PERKEMBANGAN SPIRITUALITAS
Selain
secara fisik, kognitif, dan moral, individu juga berkembang secara
spiritualitas. Beberapa ahli teologi mengindentifikasi tahap linear tertentu
yang dilalui oleh individu sementara ia mencapai kematangan spiritualitas.
Westerhoff (1976) dalam Kozier (2010), sebagai contoh, menggambarkan iman
sebagai satu cara berperilaku yang timbul dari keyakinan yang diarahkan oleh
orang tua dan orang lain semasa bayi dan kanak-kanak hingga iman diri sendiri
yang diinternalisasi pada masa dewasa dan bertindak sebagai pengarah tindakan.

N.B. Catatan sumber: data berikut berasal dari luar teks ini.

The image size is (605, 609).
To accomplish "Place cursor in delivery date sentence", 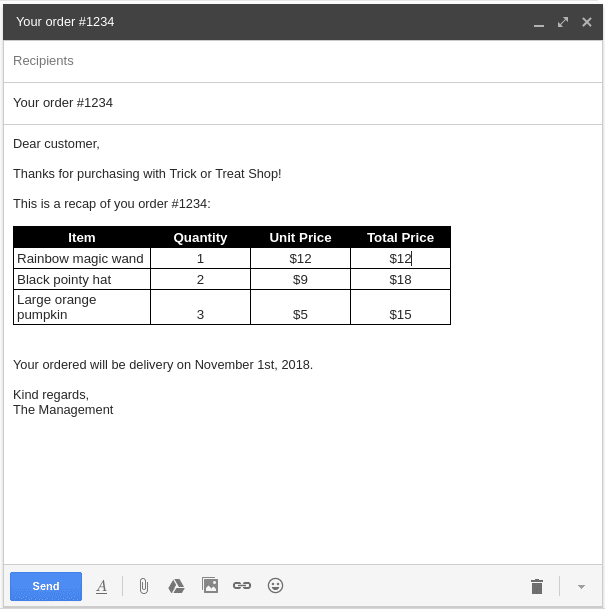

Beberapa aspek perkembangan spiritual menurut Westerhoff (1976) dalam Hidayat
(2009) yaitu :
a. Usia
anak-anak, merupakan tahap perkembangan kepercayaan berdasarkan pengalaman.
Perilaku yang didapat, antara lain: adanya pengalaman dari interaksi dengan
orang lain dengan keyakinan atau kepercayaan yang dianut. Pada masa ini, anak
belum mempunyai pemahaman salah atau benar. Kepercayaan atau keyakinan yang ada
pada masa ini mungkin hanya mengikuti ritual atau meniru orang lain, seperti
berdoa sebelum tidur dan makan. Pada masa prasekolah, kegiatan keagamaan yang
dilakukan belum bermakna pada dirinya, perkembangan spiritual mulai mencontoh
aktivitas keagamaan orang sekelilingnya, dalam hal ini keluarga. Pada masa ini
anak-anak biasanya sudah mulai bertanya tentang pencipta, arti doa, serta
mencari jawaban tentang kegiatan keagamaan.
b. Usia
remaja akhir, merupakan tahap perkumpulan kepercayaan yang ditandai dengan
adanya partisipasi aktif pada kegiatan keagamaan. Pengalaman dan rasa takjub
membuat mereka semakin merasa memiliki dan berarti akan keyakinannya.
Perkembangan spiritual pada masa ini sudah mulai pada keinginan akan pencapaian
kebutuhan spiritual seperti keinginan melalui meminta atau berdoa kepada
penciptanya, yang berarti sudah mulai membutuhkan pertolongan melalui keyakinan
atau kepercayaan. Bila pemenuhan spiritual tidak terpenuhi, akan timbul kekecewaan.
Menurut Hamid (2008), pada masa ini, anak mulai mengambil keputusan akan
melepaskan atau meneruskan agama yang dianutnya karena ketergantungannya kepada
orangtua. Mereka membandingkan standar orangtua mereka dengan orangtua lain dan
menetapkan standar apa yang diintegrasikan dalam perilakunya. Mereka juga
membandingkan pandangan ilmiah dengan pandangan agama serta mencoba untuk
menyatukannya.
c. Usia
awal dewasa, merupakan masa pencarian kepercayaan diri, diawali dengan proses
pertanyaan akan keyakinan atau kepercayaan yang dikaitkan secara kognitif
sebagai bentuk yang tepat untuk mempercayainya. Pada masa ini, pemikiran sudah
bersifat rasional dan dan keyakinan atau kepercayaan terus dikaitkan dengan
rasional. Segala pertanyaan tentang kepercayaan harus dapat dijawab secara
rasional. Pada masa ini, timbul perasaan akan penghargaan terhadap
kepercayaannya.
d. Usia
pertengahan dewasa, merupakan tingkatan kepercayaan dari diri sendiri.
Perkembangan ini diawali dengan semakin kuatnya kepercayaan diri yang
dipertahankan walaupun menghadapi perbedaan keyakinan yang lain dan lebih
mengerti akan kepercayaan dirinya. Dalam Hamid (2008, p.7), pada kelompok usia
pertengahan dan lansia mempunyai lebih banyak waktu untuk kegiatan agama dan
berusaha untuk mengerti nilai agama yang diyakini oleh generasi muda.